From what I’ve read and learned from my team, fueling for an ultra is much different than fueling for a marathon. The constant stream of fuel your body needs turns it into an eating contest with running thrown in.
I’m a strange case, but I actually like Gu. Most of it is that I’m highly allergic to dairy, and all of their energy gels are vegan (unlike Honey Stinger, sadly), and it gives me a chance to get some chocolate in my life, something that otherwise, I have very little of. So for marathons and training runs 22 miles and shorter, I know what works for me and how to space out fuel.
But I also know that after so many hours on my feet, I’ll need more than just energy gels. So now begins the fun work of figuring out what I can stomach while I’m running!
Like all good Yinzers, I made a Sheetz run!
I’m sure I amused the clerk after wandering the aisles reading nutritional labels for things that were dairy free!

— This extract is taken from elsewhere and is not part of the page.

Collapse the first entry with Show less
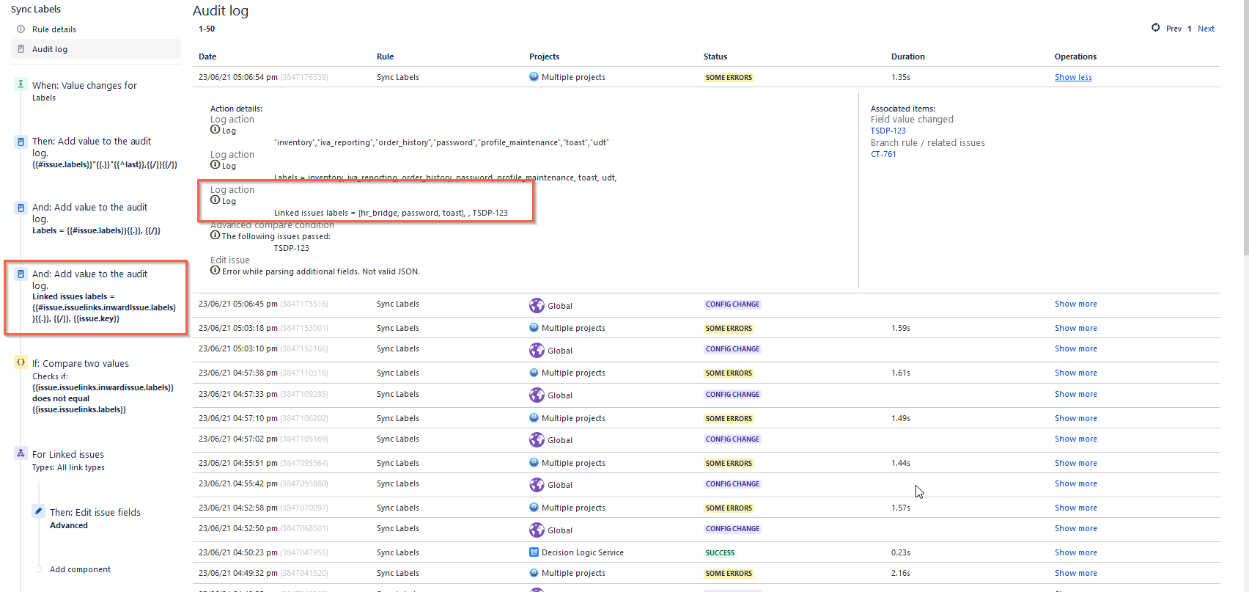The width and height of the screenshot is (1249, 592). (x=1073, y=77)

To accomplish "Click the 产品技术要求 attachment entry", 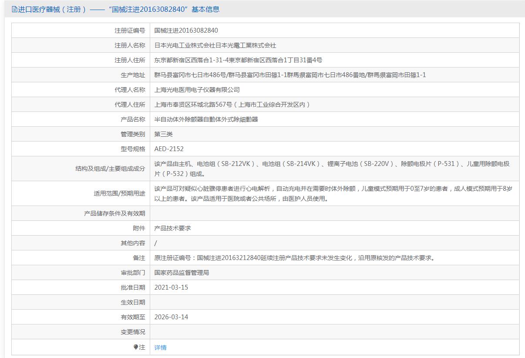I will [172, 228].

This past weekend I ran 18 and started trying things. After my first loop I had the RX Bar, which was really good and sat well. My only reservation is that further into a race, it will be hard to chew. That was also about 200 calories, which is what I think I should be aiming for, although I’m used to 100 calorie Gus. Something to think about I suppose.

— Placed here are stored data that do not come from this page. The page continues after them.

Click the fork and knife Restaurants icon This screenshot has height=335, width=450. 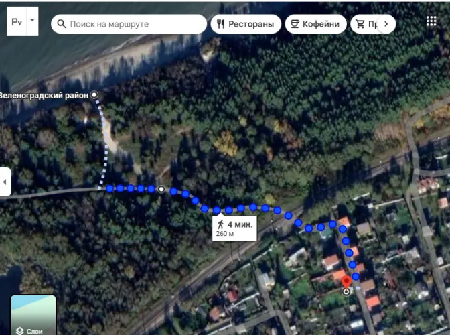[x=220, y=24]
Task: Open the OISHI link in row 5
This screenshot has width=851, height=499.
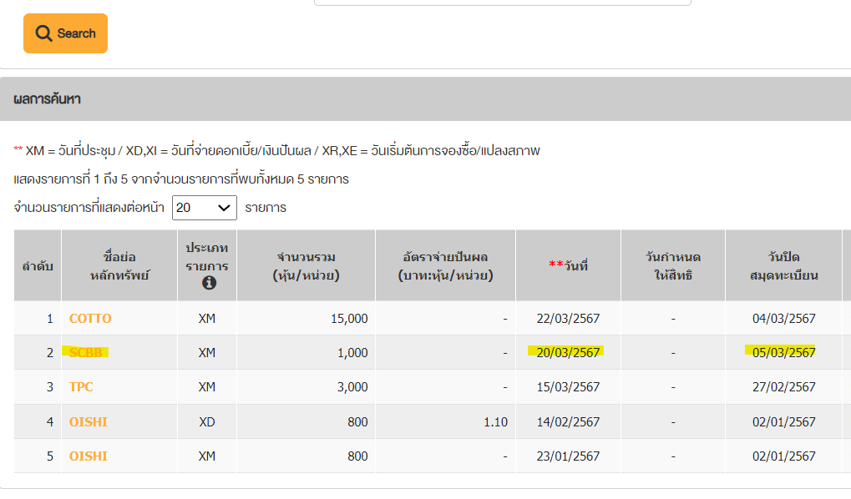Action: 88,456
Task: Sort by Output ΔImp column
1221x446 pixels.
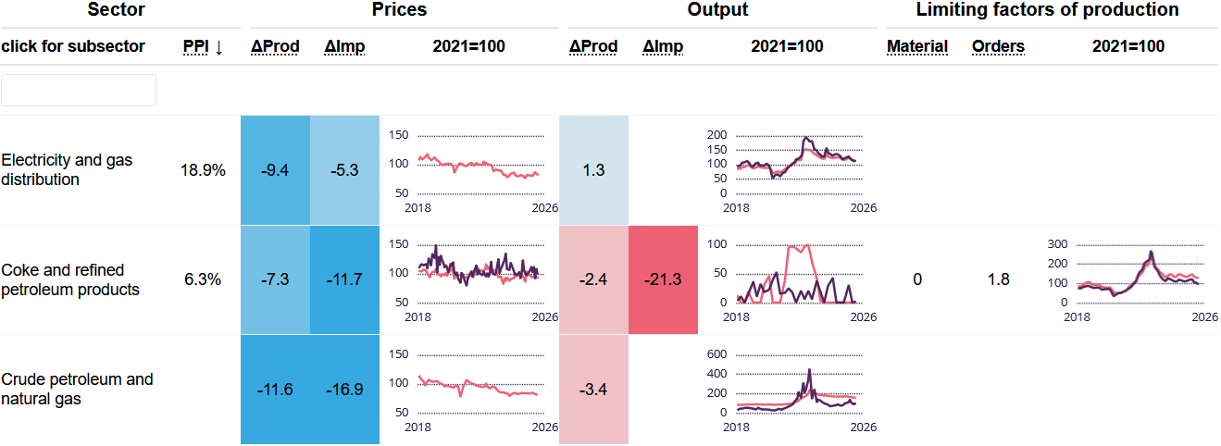Action: coord(663,46)
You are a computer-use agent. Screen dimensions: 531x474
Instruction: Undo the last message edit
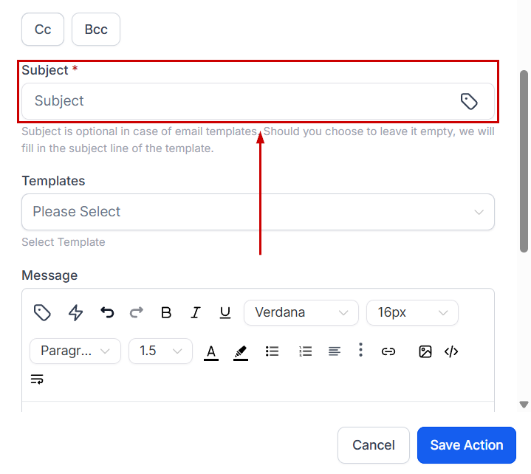click(108, 312)
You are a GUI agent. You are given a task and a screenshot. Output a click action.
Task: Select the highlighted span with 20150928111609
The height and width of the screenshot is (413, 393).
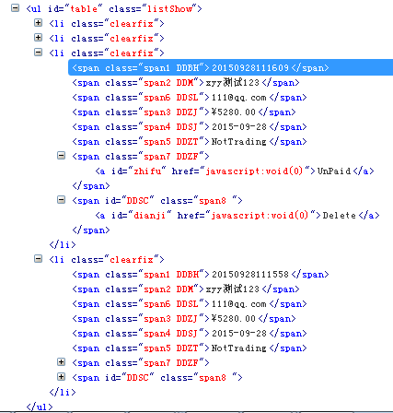[x=201, y=67]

After my second loop, I grabbed two Oreos. Oreos are wonderful because they’re vegan. They shouldn’t be, there should be some dairy in that filling, but thanks to those sweet, sweet chemicals, I can always have an Oreo! Anyway, those were no problem to gobble down, although they sat a bit uneasy in my stomach, which surprised me.

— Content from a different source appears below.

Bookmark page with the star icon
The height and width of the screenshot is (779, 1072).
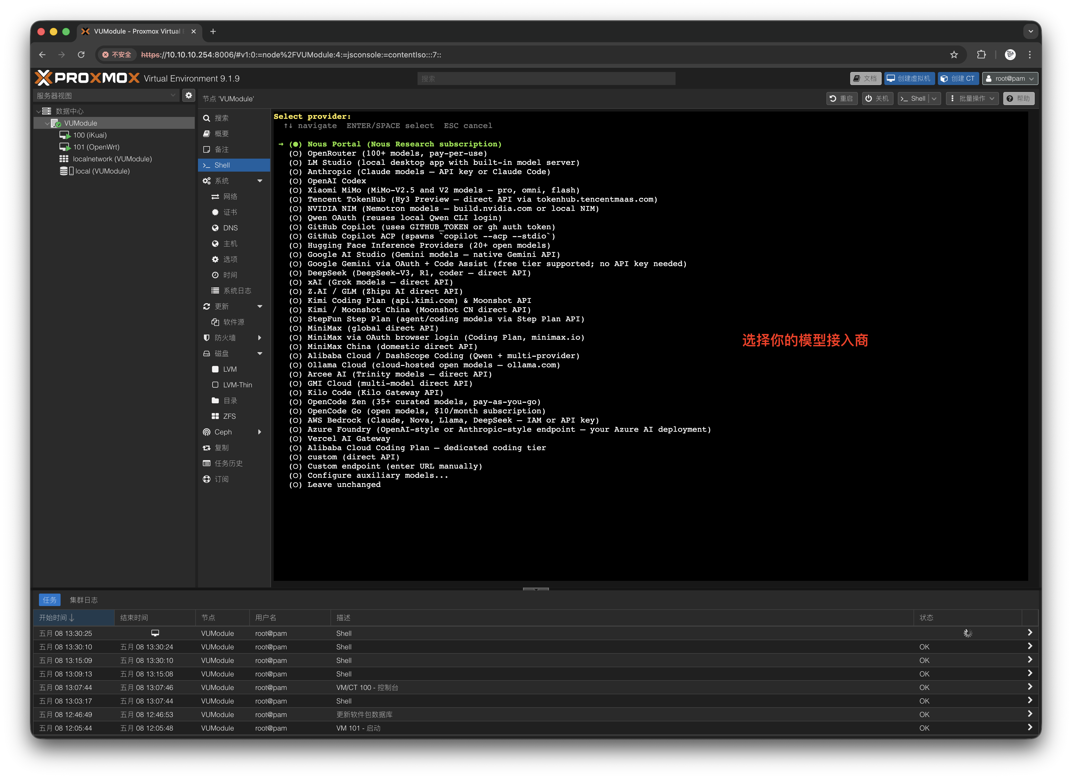coord(954,55)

Anyway, the plan, whenever possible, is to keep trying new foods on runs and seeing what works. Having a looped course works for this, as I’d rather not use a vest or anything like that and having my car as a mini aid station works perfectly. I need to try to find some jelly beans and some non-dairy Pringles (Sheetz only had flavors with dairy), and I want to try some boiled potatoes as well. From there, I’ll be scouring what races list as their offerings at aid stations and see what I haven’t tried yet, and continue to train my stomach to eat solids as I run!